During an extremely trying time recently with several of our young people, Gerome, our Haitian administrator, messaged our board president, Tom Crampton, and said, “…we all know we are trying to help broken ones.” He is right, we are. In my line of work the brokenness of the human spirit so often deafens the voice of reason; we are dealing with very broken people. It is a brokenness you can’t see in the images of the well dressed and attractive young people you see on Facebook. However, it is a brokenness those of us who work with them see on a regular basis.

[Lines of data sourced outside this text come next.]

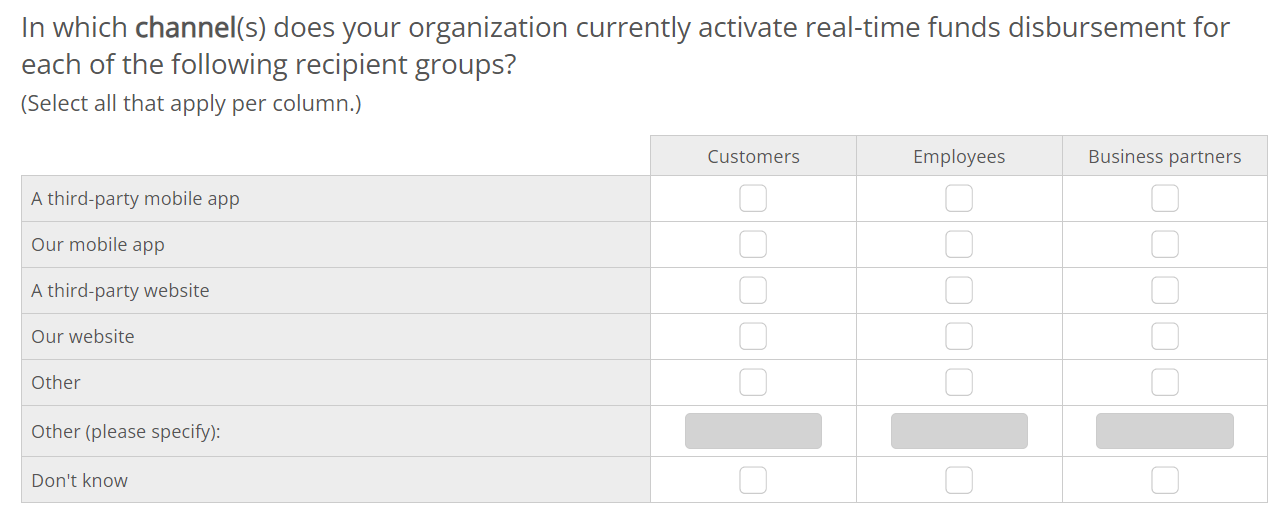Screen dimensions: 1285x520
Task: Check third-party mobile app for Employees
Action: [x=959, y=199]
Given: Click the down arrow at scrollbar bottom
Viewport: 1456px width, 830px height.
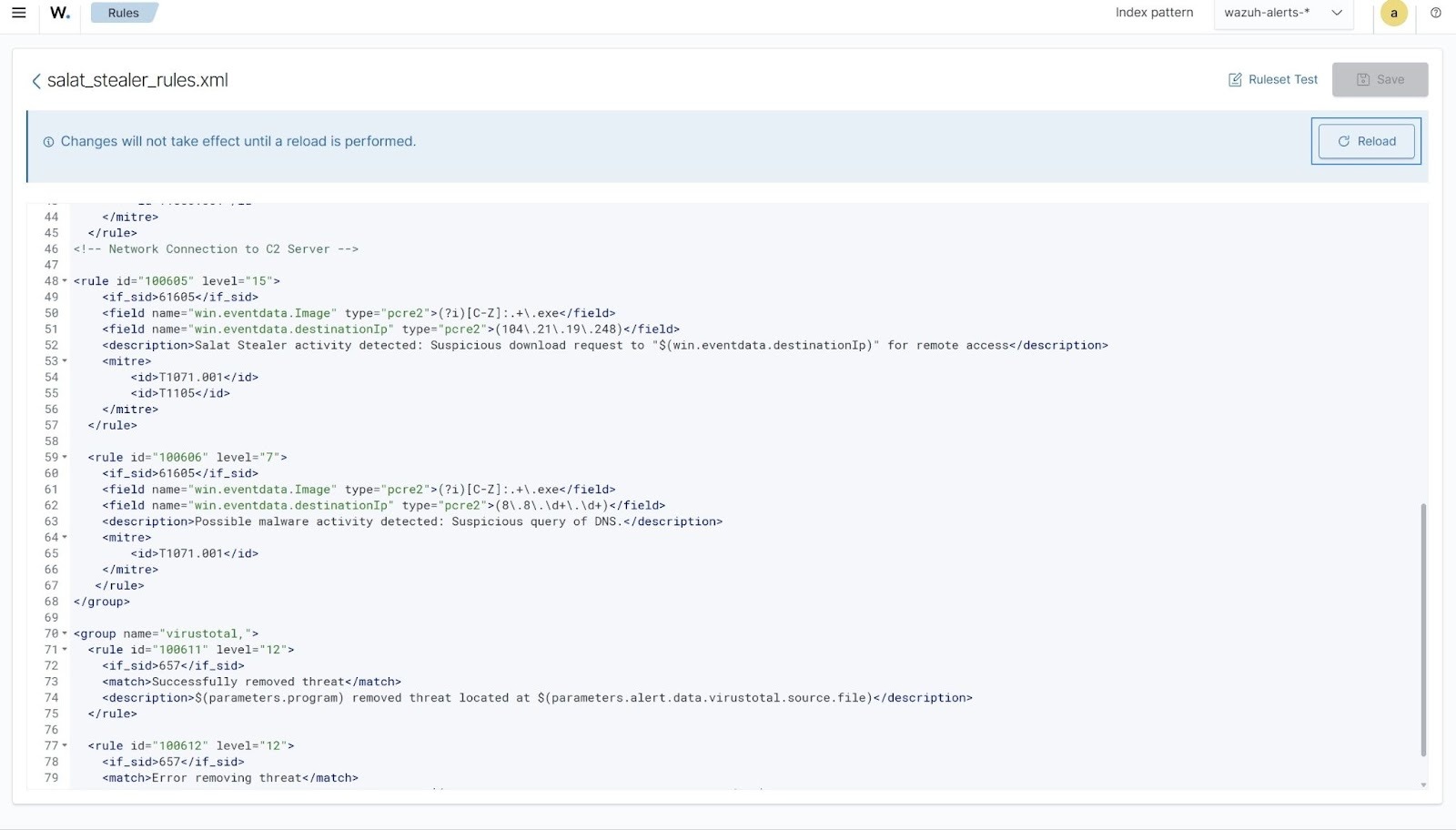Looking at the screenshot, I should coord(1423,784).

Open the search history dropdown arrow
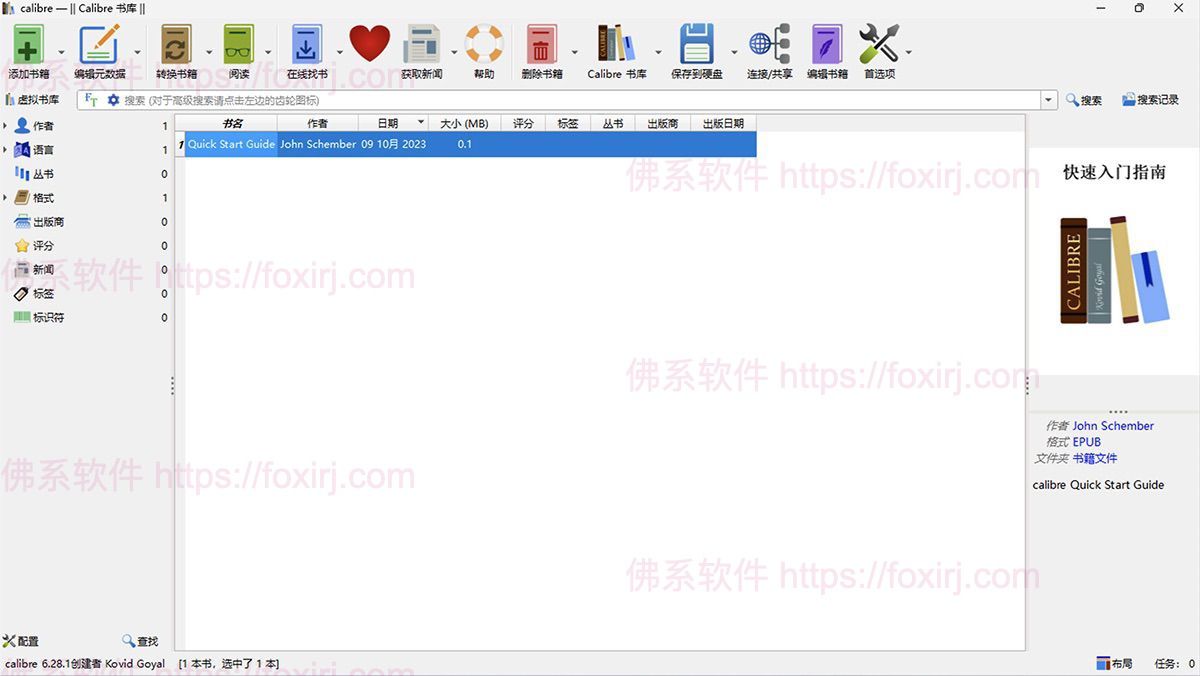pos(1049,100)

It is a familiar brokenness in all of us that causes us to fear, be angry, and rebel. It is called sin. Sometimes it is the sins of others that bring about our brokenness, and sometimes it stems from our own sinful choices. Usually, our brokenness comes from a little of both. “Sometimes broken things deserve to be repaired” is a quote from a character, Sang Ly, in a book called “The Rent Collector” by Camryn Wright. Sang Ly was speaking of a broken clock she had found in the Cambodian trash dump where she and her husband forage to feed their little family. She brought it to their make shift home as a treasure, seeing value in something abandoned by another. She held onto it in the hopes that one day, there would be resources available to repair it. Much like that clock, many of our youth have been thrown away and abandoned numerous times in various ways. However, also like that clock, we see a great value through the brokenness in them, something broken that deserves to be repaired. God sees a treasure and wants nothing more than to bring them home to be restored.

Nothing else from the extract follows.